Tasks to carry out:
1. Summarize the health insurance discussion in two sentences.
2. According to the post quoted from weilke in the health insurance discussion, what would or could happen if health insurance premiums were fully deductible to the individual? List each outcome.
3. In the health insurance discussion, how much does the average person make over a working life?

Page text:

Nowadays there are a lot more expensive things which can be done at the end of life. And since the average person makes perhaps $2M over the course of their working life, clearly we cannot on average be paying $1M in end of life care.
 
weilke said:
Yes, if health insurance premiums were fully deductible to the individual, we would have a very different health insurance market. There would be no reason to get insurance through your employer. A health insurance customer who may be a source of premiums for the next 25 years is a different thing from a 'subject' whose contract is negotiated between the insurer/TPA and the employer. There could be a benefit to building in a life-insurance/investment component into the insurance product to stabilize the premiums later in life and the insurer would actually be interested in the long term health of their customer through things like weight management.
Hear hear! And yet this relatively simple market based solution was ignored and we got a healthcare reform bill that was so long the sponsors said it had to be passed to understand what was in it. Sigh.

In my view, if you want to get the best possible healthcare for all people, let a free market drive the prices down and things will become much more affordable for everyone.
 
I have sometimes wondered what healthcare insurance would look like in a truly free market today.

Perhaps one would actually start buying it for a child prior to conception, when there is the big random event of recombination still to occur. After that you can know a lot more these days about genetic risks, etc. Then, like term health insurance, the company is on the hook for certain benefits for specific events and limits, as long as the premiums are paid. Seems like it would put a lot of the economic incentives in the right place.

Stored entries
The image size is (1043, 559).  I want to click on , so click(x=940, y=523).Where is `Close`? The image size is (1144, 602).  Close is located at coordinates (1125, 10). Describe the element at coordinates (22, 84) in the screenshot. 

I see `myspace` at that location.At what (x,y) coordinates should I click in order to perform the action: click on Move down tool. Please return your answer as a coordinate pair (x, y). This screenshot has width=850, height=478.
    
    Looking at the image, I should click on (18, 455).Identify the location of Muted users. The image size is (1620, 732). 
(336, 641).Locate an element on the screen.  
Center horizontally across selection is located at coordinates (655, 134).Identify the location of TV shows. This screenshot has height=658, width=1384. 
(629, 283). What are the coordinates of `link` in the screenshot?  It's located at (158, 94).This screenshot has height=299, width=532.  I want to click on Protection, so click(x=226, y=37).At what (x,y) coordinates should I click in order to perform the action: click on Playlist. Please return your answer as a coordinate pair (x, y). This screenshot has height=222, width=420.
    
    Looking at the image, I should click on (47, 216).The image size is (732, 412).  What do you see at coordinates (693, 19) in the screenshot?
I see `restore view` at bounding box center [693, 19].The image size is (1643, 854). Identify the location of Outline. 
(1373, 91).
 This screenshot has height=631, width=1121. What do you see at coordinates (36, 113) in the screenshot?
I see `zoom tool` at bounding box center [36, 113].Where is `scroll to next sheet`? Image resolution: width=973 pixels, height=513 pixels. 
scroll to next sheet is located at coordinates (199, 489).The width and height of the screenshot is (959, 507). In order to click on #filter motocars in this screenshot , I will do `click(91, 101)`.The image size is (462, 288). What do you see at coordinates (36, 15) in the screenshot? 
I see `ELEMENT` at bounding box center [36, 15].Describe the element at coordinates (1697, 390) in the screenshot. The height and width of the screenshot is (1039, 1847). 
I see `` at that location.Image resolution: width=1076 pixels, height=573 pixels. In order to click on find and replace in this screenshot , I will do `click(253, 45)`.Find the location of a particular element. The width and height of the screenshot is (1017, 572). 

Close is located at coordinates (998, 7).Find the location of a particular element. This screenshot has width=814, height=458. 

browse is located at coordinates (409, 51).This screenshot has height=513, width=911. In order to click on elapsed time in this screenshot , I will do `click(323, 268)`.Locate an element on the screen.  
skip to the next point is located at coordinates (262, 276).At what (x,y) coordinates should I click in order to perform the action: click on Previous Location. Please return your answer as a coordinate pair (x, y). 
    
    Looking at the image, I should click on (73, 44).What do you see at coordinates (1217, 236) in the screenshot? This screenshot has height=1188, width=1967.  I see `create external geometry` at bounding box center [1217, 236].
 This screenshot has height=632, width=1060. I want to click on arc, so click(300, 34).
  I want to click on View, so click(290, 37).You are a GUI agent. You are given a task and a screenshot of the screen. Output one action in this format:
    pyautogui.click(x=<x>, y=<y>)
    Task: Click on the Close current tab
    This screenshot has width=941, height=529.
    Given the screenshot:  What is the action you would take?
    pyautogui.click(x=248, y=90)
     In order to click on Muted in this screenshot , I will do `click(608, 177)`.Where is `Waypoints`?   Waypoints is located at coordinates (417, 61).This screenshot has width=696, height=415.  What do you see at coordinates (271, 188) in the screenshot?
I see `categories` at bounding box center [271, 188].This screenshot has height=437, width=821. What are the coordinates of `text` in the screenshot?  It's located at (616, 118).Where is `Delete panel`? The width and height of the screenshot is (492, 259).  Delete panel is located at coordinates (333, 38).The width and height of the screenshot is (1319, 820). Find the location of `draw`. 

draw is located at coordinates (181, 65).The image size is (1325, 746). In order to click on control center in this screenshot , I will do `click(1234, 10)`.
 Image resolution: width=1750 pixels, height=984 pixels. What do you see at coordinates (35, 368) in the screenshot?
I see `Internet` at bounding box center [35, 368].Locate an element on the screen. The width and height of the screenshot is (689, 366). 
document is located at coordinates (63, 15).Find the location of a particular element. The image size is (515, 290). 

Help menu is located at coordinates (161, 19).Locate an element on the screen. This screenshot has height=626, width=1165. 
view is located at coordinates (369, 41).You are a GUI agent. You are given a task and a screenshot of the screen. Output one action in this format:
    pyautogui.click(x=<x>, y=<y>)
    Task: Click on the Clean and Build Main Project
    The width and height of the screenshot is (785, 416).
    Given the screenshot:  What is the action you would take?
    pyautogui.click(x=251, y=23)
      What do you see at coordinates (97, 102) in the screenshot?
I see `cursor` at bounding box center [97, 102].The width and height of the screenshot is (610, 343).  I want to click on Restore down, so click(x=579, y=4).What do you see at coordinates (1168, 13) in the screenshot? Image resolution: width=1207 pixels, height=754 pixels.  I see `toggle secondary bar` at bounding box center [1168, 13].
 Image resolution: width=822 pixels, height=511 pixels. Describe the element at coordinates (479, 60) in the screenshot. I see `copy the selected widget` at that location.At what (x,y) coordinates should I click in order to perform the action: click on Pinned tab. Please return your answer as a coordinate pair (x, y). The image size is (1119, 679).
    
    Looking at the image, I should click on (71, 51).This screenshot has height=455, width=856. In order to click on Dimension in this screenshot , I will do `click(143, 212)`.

Task-by-task results:
1. One post says that a health insurance market with premiums fully deductible to the individual would remove the reason to get coverage through an employer and give insurers an interest in customers' long-term health. The replies favor letting a free market lower prices and suggest that such a market might sell coverage for a child before conception, with the company bound to pay set benefits as long as premiums are paid.

2.
- The health insurance market would be very different.
- There would be no reason to get insurance through an employer.
- Building a life-insurance/investment component into the insurance product could help keep premiums stable later in life.
- The insurer would be interested in the customer's long-term health, through things like weight management.

3. Perhaps $2M.